Tuesday, July 13, 2010
From Angela to Target: Mainstreamin' Natural
You can find most things in Target. It's the serious one stop shop, but haircare has always been tricky for us Black girls. While in recent years, Target (and other stores) have expanded their Black hair care options, a few months ago I was thrilled to run into an endcap displaying a variety of brands of hair products for natural, "ethnic" curly hair. Pretty spectacular.
When I began transitioning about 3 years ago, going natural was still considered a revolutionary event. For me (in the heyday of my grad school, Angela Davis, bell hooks Black feminist glory*), it was about decolonizing the self - rejecting the imposed standards of beauty that have more Black women than not slathering a concoction of unknown, probably carcinogenic chemicals onto our heads every six weeks. It just stopped making sense to keep spending money damaging and stripping layers off of my God-given hair in an effort to have my sh*t bounce around like a white girl - because well, I'm not a white girl...and I like it that way (no offense to white girls, I hope they like themselves too).
I grew out the chemicals, did the big chop and have never looked back...and I've never had to. For Black women, going natural has gone from counter-cultural to mainstream and lots of us are selling out. It's a beautiful thing.
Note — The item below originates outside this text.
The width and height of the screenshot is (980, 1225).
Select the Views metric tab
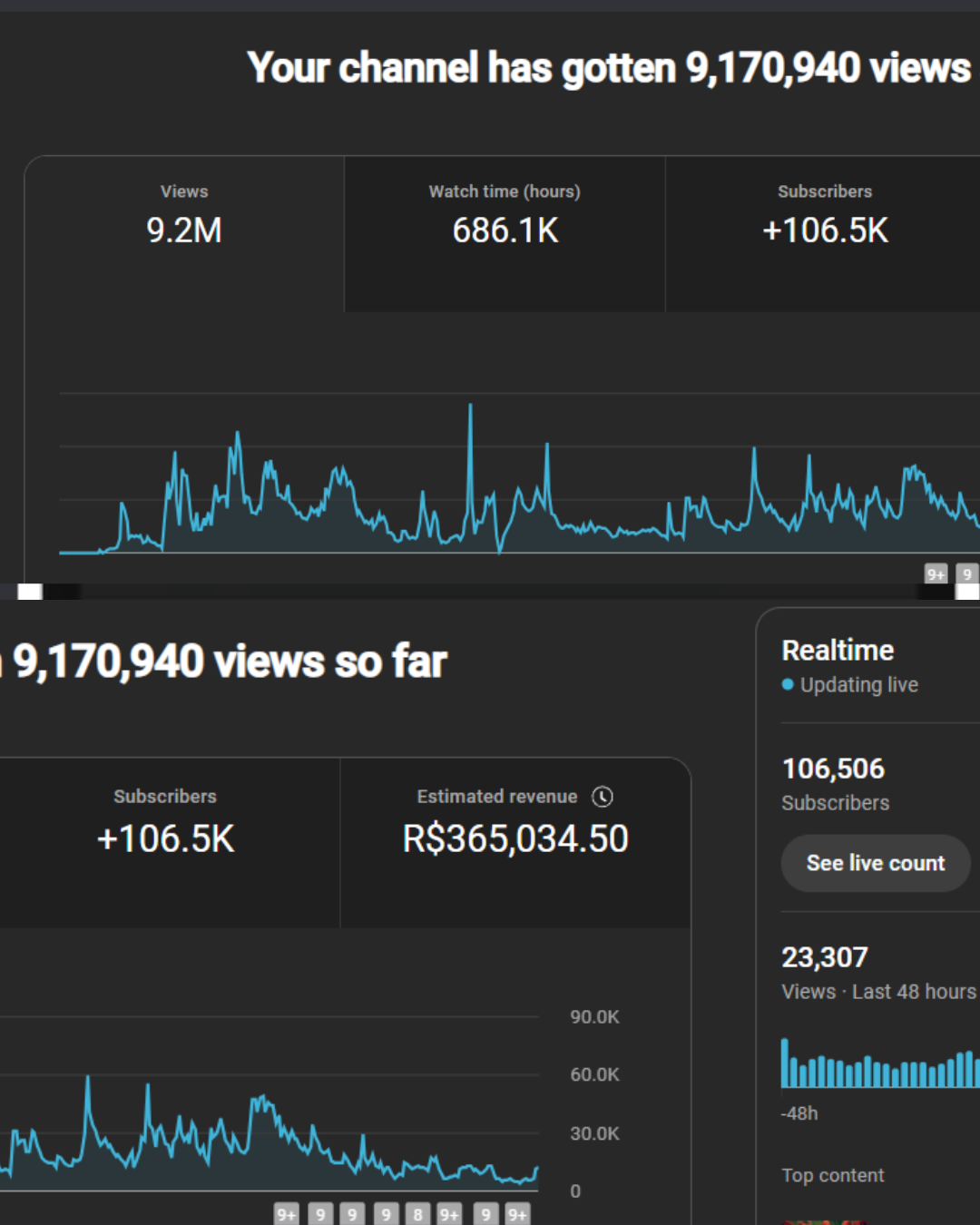point(184,214)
With the help of some cool-chick celebs and some crazy good new hair care products for curly, Black girl hair (Kinky-Curly, Miss Jessie's, Hair Rules, DevaCurl), going natural is getting easier, as is should (being "natural" and all). Imagine: Black women loving ourselves and embracing our hair just the way it grows out of our scalps...(still)revolutionary indeed.
*Perhaps more of a subtle version of this self, it is still my essence...no doubt.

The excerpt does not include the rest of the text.